[Collected data entries]

* * *

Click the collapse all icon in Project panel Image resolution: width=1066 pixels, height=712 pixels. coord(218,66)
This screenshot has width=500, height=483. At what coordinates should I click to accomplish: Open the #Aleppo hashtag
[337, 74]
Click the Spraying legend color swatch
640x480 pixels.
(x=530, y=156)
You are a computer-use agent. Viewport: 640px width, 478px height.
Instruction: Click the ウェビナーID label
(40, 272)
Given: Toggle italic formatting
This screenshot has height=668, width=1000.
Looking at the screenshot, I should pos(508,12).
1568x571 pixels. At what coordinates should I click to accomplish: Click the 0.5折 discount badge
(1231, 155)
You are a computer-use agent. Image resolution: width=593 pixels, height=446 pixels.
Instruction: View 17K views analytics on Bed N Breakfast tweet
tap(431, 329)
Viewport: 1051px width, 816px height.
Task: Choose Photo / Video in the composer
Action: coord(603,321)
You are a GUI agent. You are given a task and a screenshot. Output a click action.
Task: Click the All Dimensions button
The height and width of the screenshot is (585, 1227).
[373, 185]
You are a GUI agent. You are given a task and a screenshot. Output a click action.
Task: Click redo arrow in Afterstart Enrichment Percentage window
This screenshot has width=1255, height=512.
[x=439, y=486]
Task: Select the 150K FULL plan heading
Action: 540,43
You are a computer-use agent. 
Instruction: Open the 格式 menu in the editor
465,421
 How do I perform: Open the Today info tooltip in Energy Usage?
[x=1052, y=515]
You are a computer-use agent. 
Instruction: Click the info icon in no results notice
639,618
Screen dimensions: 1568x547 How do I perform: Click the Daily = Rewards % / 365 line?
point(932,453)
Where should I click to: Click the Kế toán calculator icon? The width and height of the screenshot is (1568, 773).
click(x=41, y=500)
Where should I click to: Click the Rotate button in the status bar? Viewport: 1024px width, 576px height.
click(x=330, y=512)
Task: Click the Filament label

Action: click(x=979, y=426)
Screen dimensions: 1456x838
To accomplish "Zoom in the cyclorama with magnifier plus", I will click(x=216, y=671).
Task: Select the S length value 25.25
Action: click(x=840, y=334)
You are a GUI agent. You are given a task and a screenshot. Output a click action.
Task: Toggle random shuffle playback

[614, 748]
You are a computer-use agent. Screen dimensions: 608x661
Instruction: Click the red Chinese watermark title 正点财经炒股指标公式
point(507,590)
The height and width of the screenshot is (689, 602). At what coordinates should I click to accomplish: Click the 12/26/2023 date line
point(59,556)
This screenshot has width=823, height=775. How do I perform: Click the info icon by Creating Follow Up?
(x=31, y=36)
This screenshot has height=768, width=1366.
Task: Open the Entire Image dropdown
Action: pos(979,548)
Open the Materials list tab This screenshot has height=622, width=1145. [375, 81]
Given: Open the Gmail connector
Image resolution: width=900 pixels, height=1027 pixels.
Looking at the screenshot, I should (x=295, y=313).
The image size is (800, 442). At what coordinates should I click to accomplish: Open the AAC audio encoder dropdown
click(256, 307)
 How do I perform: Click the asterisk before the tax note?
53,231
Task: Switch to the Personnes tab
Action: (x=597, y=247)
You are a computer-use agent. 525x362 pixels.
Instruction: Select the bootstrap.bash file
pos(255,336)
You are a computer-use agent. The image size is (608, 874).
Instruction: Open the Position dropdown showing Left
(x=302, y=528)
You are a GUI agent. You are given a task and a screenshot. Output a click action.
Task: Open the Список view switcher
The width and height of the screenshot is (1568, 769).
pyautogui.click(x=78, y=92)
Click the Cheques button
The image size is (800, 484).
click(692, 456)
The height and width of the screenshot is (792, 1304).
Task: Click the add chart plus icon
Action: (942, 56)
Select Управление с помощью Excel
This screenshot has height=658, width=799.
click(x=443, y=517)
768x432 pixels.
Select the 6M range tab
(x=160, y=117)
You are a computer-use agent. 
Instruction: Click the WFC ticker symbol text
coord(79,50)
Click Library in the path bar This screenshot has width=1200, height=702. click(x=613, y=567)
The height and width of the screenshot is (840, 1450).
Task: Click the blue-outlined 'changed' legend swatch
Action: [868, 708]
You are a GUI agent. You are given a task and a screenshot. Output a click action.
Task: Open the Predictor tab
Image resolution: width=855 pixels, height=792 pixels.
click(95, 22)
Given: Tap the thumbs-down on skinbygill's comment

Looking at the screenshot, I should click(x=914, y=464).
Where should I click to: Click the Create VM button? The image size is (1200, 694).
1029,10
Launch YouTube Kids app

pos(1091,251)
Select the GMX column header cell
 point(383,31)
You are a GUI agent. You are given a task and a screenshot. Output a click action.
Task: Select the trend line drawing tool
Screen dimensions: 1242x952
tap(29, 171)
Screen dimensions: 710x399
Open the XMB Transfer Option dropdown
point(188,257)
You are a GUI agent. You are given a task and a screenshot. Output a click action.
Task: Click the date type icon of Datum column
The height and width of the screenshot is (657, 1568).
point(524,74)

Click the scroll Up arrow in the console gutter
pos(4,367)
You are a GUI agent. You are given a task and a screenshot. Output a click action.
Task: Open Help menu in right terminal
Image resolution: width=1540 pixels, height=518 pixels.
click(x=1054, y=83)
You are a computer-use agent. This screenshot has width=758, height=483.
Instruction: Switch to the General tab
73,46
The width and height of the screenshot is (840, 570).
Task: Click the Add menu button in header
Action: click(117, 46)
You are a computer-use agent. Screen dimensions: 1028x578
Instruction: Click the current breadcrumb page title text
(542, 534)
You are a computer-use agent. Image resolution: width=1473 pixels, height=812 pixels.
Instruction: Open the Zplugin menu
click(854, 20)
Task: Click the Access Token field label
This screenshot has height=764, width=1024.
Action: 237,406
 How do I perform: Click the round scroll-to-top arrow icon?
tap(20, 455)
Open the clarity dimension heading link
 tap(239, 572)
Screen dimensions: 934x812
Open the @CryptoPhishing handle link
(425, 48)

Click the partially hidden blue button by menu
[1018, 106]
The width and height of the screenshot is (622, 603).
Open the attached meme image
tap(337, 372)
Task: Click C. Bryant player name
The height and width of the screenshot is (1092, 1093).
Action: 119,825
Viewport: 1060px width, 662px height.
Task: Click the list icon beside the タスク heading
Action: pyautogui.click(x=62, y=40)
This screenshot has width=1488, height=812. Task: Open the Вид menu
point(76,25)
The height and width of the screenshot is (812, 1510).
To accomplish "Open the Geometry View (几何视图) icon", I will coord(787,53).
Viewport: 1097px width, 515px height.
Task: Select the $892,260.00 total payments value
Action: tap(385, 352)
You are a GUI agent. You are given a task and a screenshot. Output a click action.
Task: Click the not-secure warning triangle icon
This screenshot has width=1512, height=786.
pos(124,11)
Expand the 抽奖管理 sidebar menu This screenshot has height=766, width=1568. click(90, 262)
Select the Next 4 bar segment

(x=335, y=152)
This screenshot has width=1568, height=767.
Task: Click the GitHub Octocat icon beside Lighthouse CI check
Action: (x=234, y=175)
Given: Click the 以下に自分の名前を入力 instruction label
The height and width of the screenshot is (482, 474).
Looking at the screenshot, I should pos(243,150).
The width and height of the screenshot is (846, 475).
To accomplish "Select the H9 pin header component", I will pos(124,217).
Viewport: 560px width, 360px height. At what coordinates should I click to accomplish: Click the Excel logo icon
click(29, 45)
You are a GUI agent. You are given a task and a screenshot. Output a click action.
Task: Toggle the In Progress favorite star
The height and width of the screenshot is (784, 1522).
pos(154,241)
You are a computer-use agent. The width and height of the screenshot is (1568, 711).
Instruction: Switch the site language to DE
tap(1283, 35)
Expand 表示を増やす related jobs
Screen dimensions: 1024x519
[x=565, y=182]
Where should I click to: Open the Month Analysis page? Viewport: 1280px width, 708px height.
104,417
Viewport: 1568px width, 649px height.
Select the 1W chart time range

* * *

• WHAT TO WORK ON:
From the first line of the records above down to the line containing "You are a computer-use agent. Image resolution: width=593", repeat each line exactly as written. Include both of those lines and add nothing.

• SOLUTION TO THIS TASK:
Click the collapse all icon in Project panel Image resolution: width=1066 pixels, height=712 pixels. coord(218,66)
This screenshot has width=500, height=483. At what coordinates should I click to accomplish: Open the #Aleppo hashtag
[337, 74]
Click the Spraying legend color swatch
640x480 pixels.
(x=530, y=156)
You are a computer-use agent. Viewport: 640px width, 478px height.
Instruction: Click the ウェビナーID label
(40, 272)
Given: Toggle italic formatting
This screenshot has height=668, width=1000.
Looking at the screenshot, I should pos(508,12).
1568x571 pixels. At what coordinates should I click to accomplish: Click the 0.5折 discount badge
(1231, 155)
You are a computer-use agent. Image resolution: width=593 pixels, height=446 pixels.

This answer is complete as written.